Menurut Catur permasalahan dasar pengelolaan sampah adalah habbit masyarakat yang belum memilah sampah dari rumah. Sehingga ketika sampah dipindah dari rumah ke TPA, belum dipilah antara sampah organik dengan anorganik. “Habbit masyarakat yang tidak memilih sampah itulah yang perlu dirubah. Caranya pemerintah bisa memberikan reward (penghargaan) dan punishment (hukuman) dalam pengelolaan sampah yang dilakukan oleh masyarakat maupun lembaga atau industri yang ada di Kota Batu,” tegasnya.
Untuk bisa menerapkan reward dan punishment tersebut, sebagai instansi Pemerintah bisa dengan menerbitkan Perwali sebagai payung hukum dari aturan yang dibuat. Karena jika tidak ada payung hukum, aturan akan diacuhkan oleh masyarakat.
“Reward sendiri nanti bisa berupa pembayaran keringanan untuk retribusi sampah yang lebih murah. Sebaliknya untuk punishment berupa pembayaran retribusi sampah dengan harga yang tinggi,” bebernya.

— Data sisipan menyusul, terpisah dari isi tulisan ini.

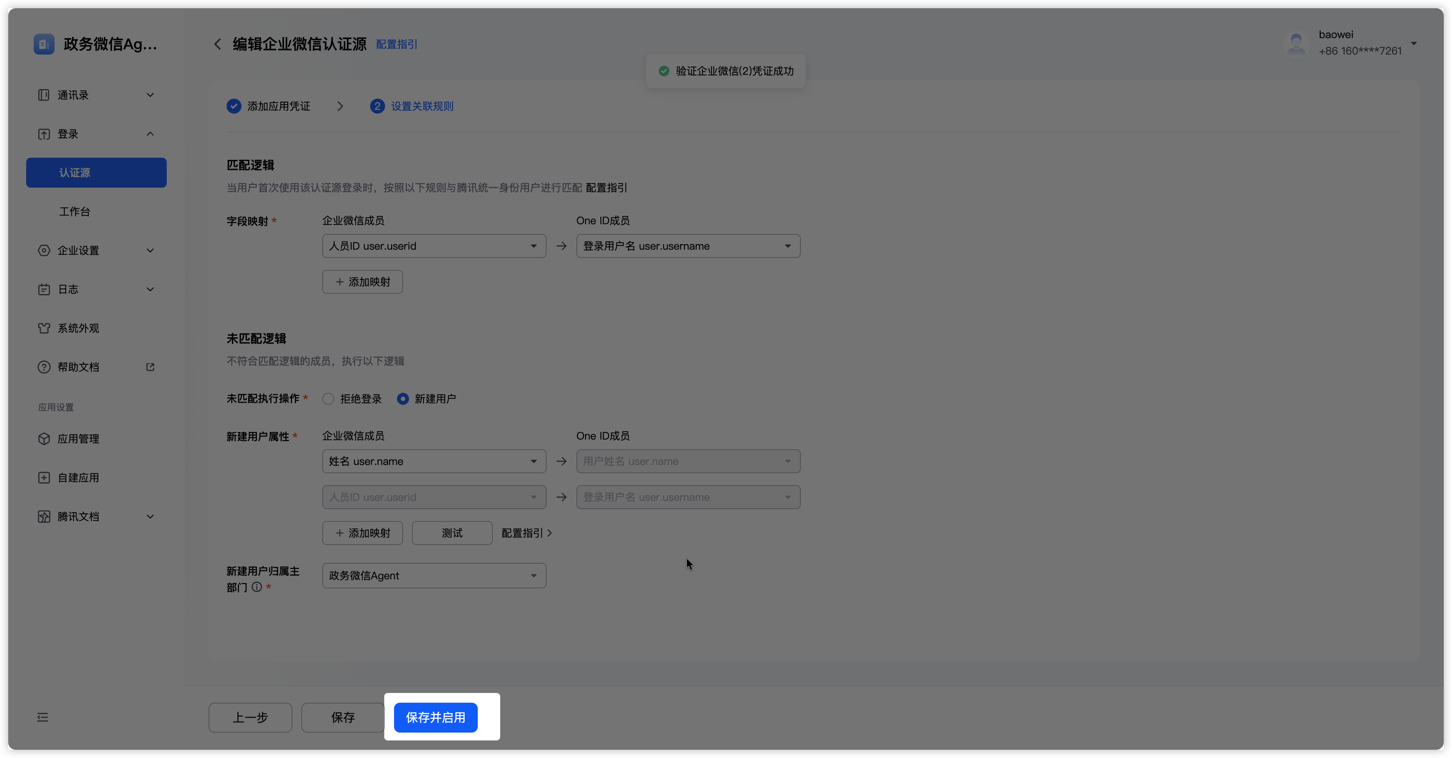Click the 测试 button
Image resolution: width=1452 pixels, height=758 pixels.
point(451,533)
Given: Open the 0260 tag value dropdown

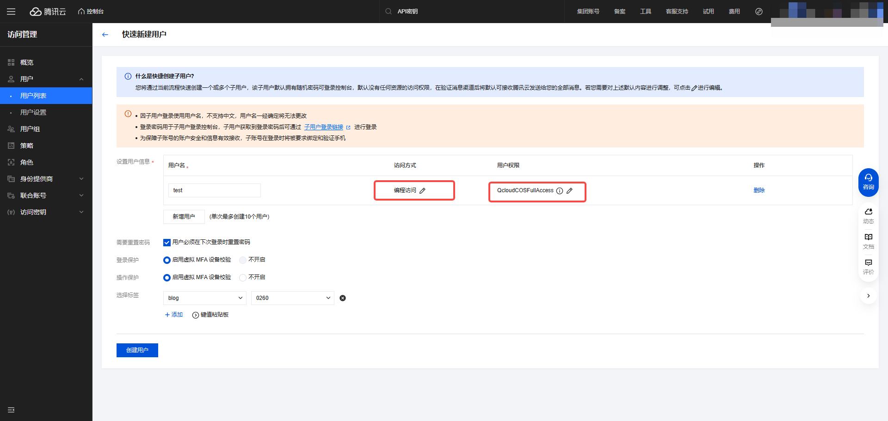Looking at the screenshot, I should coord(292,298).
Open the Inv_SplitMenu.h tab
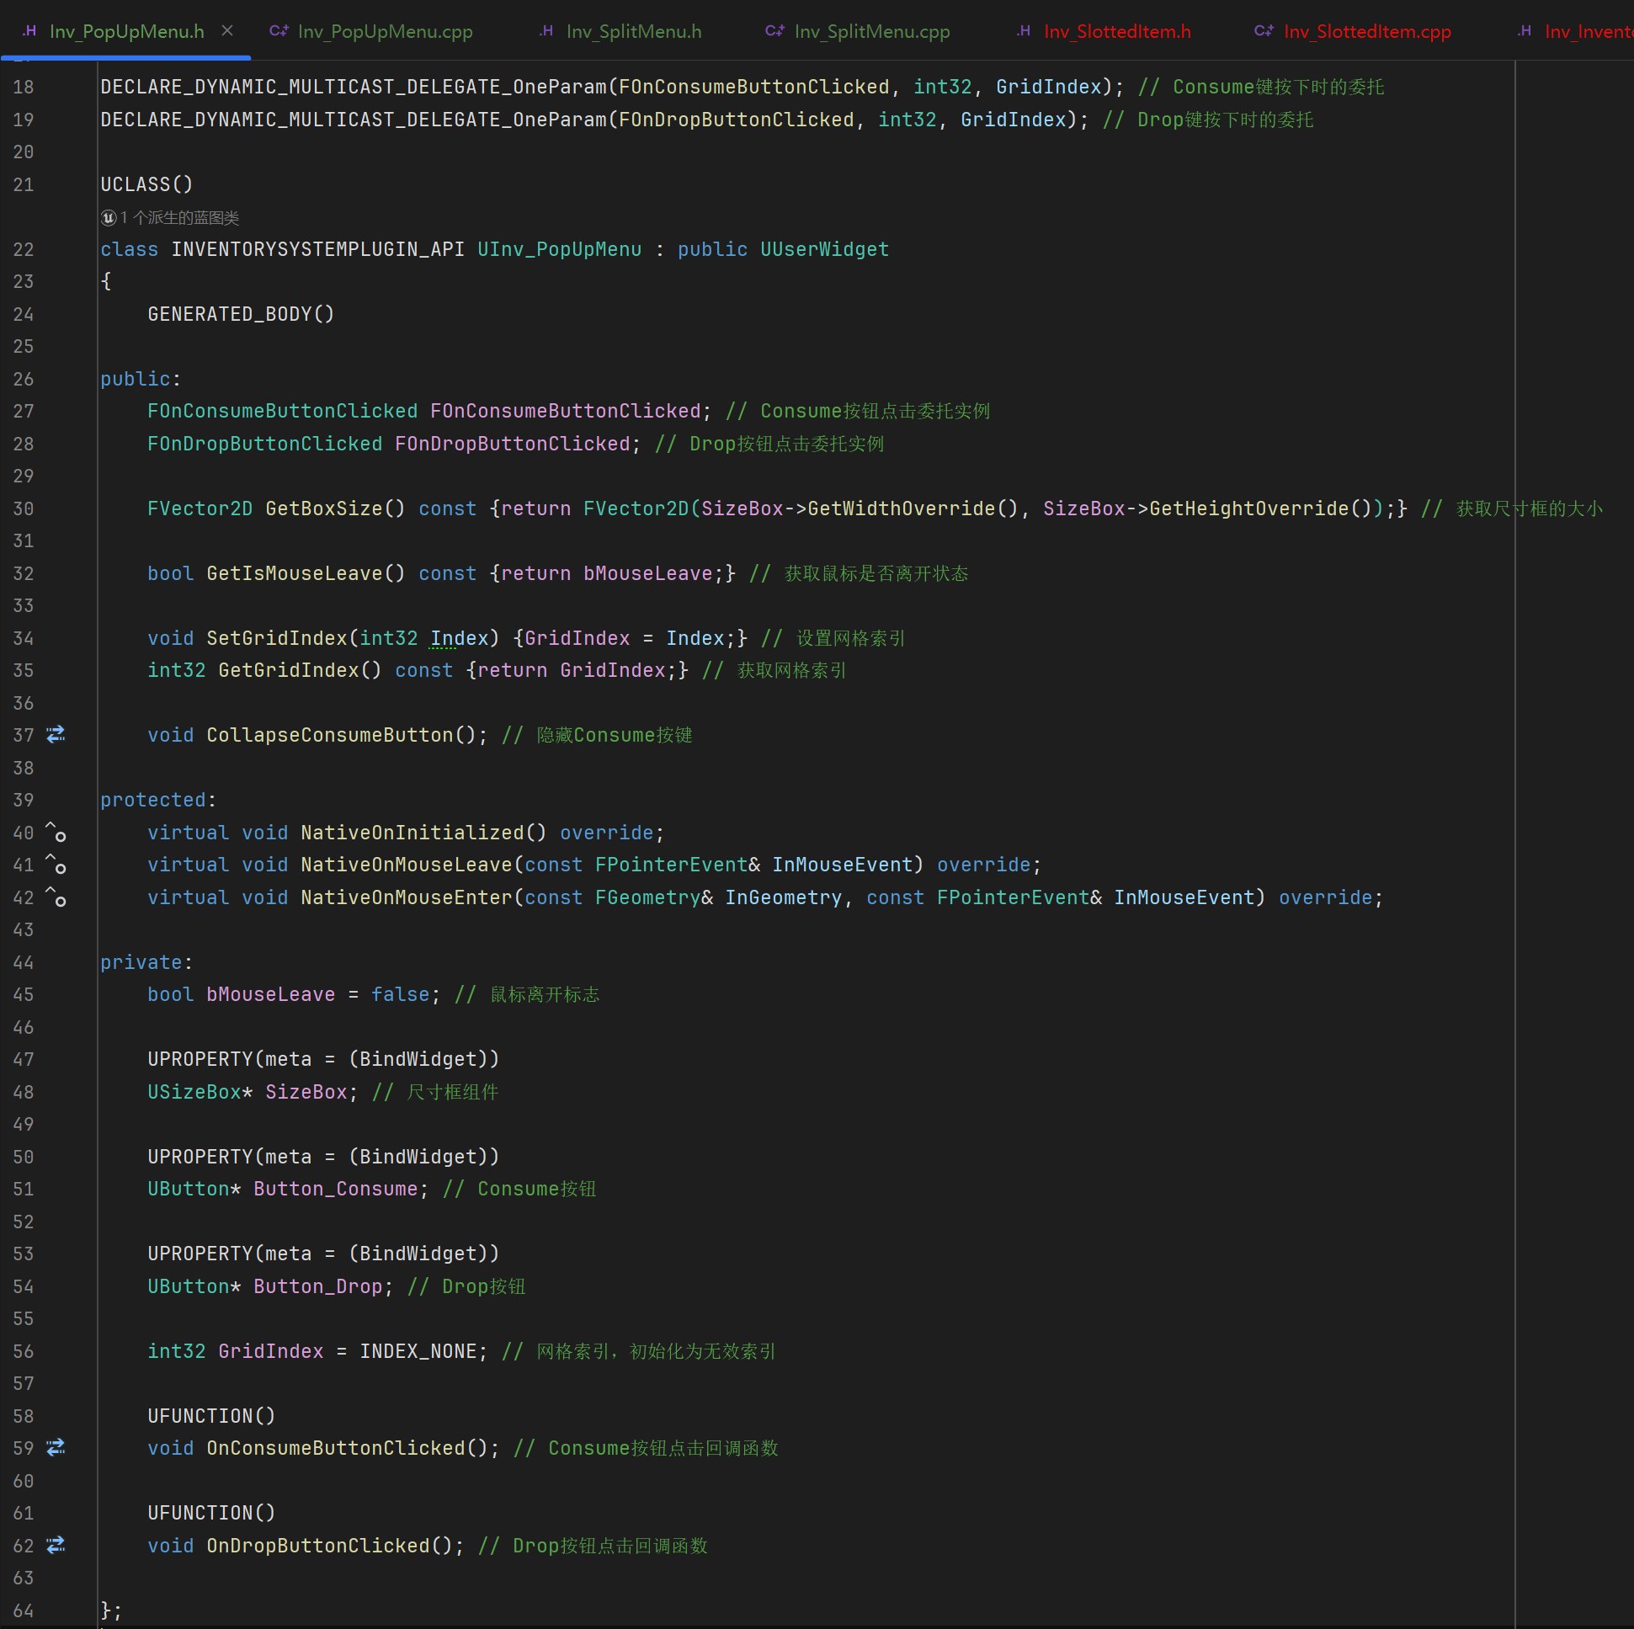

Misalnya ketika sudah dibuatkan Perwali terkait reward dan punishment bagi warga yang memilah sampah dari rumah maka akan dikenakan biaya Rp 10 ribu per bulan. Namun bagi warga yang tidak memilah sampah dari rumah maka akan dikenakan biaya Rp 50 ribu per bulan sebagai bentuk punishment. Hal itu juga berlaku bagi lembaga atau industri yang ada di Kota Batu.
“Dengan begitu kami yakin masyarakat hingga pelaku industri di Kota Batu akan memilah sampah dari rumah. Karena mereka akan berpikir lebih baik mereka membayar retribusi lebih rendah dari pada lebih tinggi,” papar Catur.
Tentunya agar aturan itu berjalan dengan baik perlu juga diterbitkan aturan turunannya di tingkat desa dengan membuat Perdes. Selanjutnya tinggal pelaksanaan teknis. “Jadi pada intinya untuk merubah habbit yang lebih baik memang perlu dilakukan tekanan. Karena jika tidak pengelolaan sampah tidak akan pernah maksimal. Apalagi sudah diketahui bila pengelolaan sampah seperti di TPA terbilang cukup mahal pada sisi pemilahan sampah yang dilakukan oleh pekerja,” ungkapnya.
Tidak hanya pengelolaan, Catur juga menilai Pemerintah lebih banyak melakukan pembangunan fisik terlebih dahulu. Contohnya seperti pembangunan TPS 3R di Desa Junrejo yang telah dibangun seja Juli 2022 lalu dan hingga saat ini belum beroperasi. “Jangan yang diutamakan fisiknya dulu tapi habbit belum terbentuk. Karena itu akan sama saja. Harusnya bentuk kebiasaan dulu setelah itu sarprasnya,” imbuh Catur.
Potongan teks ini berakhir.